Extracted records

┄┄┄┄┄┄

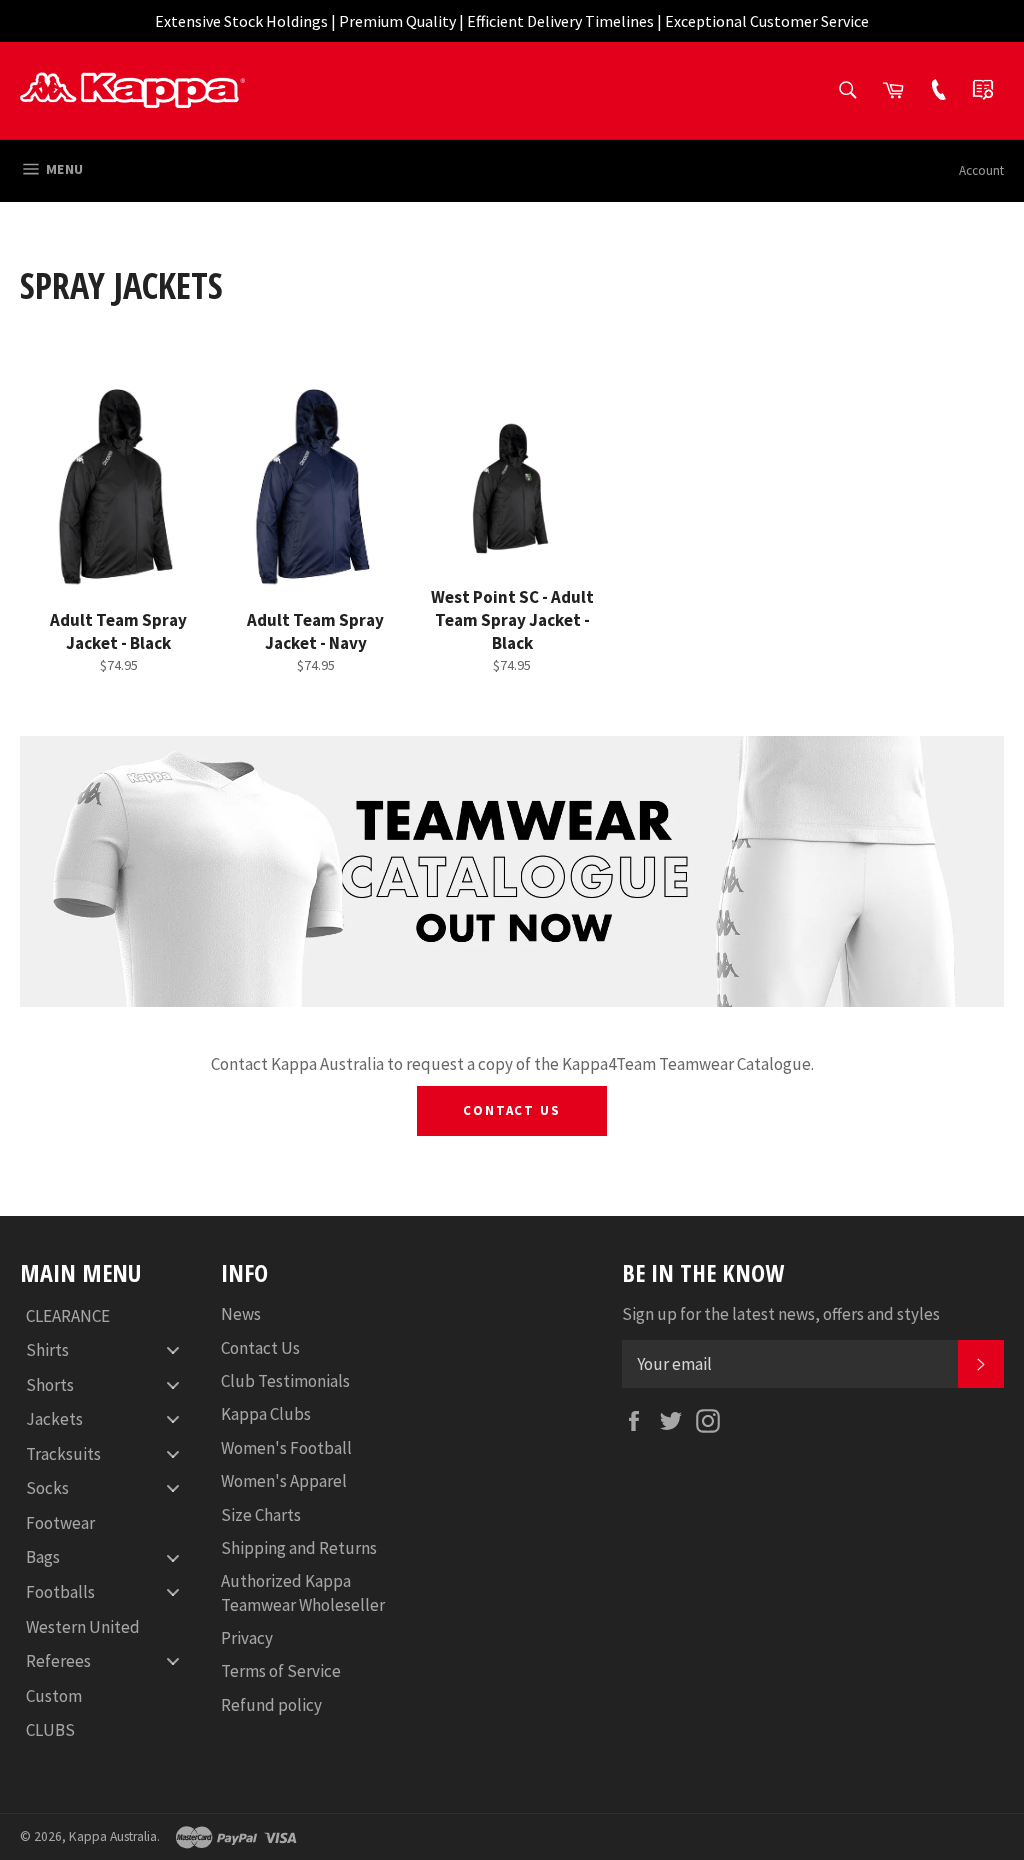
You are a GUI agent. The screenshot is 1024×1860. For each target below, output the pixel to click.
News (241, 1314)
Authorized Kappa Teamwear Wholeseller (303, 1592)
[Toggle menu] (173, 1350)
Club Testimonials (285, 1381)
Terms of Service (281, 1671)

┄┄┄┄┄┄

WORK INSTRUCTION:
Your answer should hold the line with "[Toggle menu] (173, 1350)" and each line after it to the end of the data, retyped exactly. Include no other lines.

YOUR RESPONSE:
[Toggle menu] (173, 1350)
Club Testimonials (285, 1381)
Terms of Service (281, 1671)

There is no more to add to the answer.